20℃くらいの記憶

 大阪では最高気温が20℃を超えるようになりました。この時期になると、毎年思い出すことがあります。

 中学生になった頃、友達同士でスキーに行くようになりました。パック旅行なら、3月の末から4月の初めの期間は、びっくりするくらい料金が安いので、決まってその時期を選んでいました。

 信州で存分にスキーを楽しんだ後、帰りのバスは、大阪駅や新大阪駅に、朝早く到着します。中学生の私は、通勤する大人もまばらな梅田で電車を乗り継ぐ為、スキー板と大きな旅行カバンを引きずって歩いていました。

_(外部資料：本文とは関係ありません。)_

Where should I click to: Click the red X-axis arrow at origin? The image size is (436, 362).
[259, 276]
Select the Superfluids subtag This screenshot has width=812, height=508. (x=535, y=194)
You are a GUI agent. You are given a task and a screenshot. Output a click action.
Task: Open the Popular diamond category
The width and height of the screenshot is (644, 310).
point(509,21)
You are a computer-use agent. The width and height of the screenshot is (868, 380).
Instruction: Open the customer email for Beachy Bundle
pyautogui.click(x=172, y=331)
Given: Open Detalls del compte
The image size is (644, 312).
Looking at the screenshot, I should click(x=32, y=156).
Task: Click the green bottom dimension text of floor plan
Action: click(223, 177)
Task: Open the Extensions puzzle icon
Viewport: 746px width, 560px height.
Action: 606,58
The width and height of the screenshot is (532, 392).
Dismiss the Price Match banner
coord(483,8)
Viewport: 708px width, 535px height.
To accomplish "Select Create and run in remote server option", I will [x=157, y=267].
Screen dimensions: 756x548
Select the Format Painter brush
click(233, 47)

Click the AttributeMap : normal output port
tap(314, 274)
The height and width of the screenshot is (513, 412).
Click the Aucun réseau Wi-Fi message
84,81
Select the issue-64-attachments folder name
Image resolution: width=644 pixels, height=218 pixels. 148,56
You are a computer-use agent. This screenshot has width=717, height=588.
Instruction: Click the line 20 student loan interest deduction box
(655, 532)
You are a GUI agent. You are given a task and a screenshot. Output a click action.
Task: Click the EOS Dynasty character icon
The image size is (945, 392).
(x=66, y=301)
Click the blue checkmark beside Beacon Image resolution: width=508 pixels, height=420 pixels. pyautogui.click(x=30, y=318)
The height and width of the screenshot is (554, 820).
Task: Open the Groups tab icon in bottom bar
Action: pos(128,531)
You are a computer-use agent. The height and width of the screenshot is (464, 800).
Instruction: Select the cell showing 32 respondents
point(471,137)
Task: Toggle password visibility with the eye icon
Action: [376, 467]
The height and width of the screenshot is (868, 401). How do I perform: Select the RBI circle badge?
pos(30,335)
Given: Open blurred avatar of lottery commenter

 信州と比べると、急に高くなった気温も手伝ってか、「スキーシーズンが終わる」「春休みが終わる」「新しい学年になる」など、いろんな感情が入り混じり、なんだか寂しい気持ちになっていました。

 大阪に帰って来るという事は、楽しい春休みが終わり、いつもの生活に戻るということです。体感する気温が、急激に現実を感じさせたのかもしれません。

 20年も前の、生暖かくて、少し気だるい感覚と、ビジネスマンがまばらに歩いている光景を、気温と共に、何故か今でも鮮明に思い出します。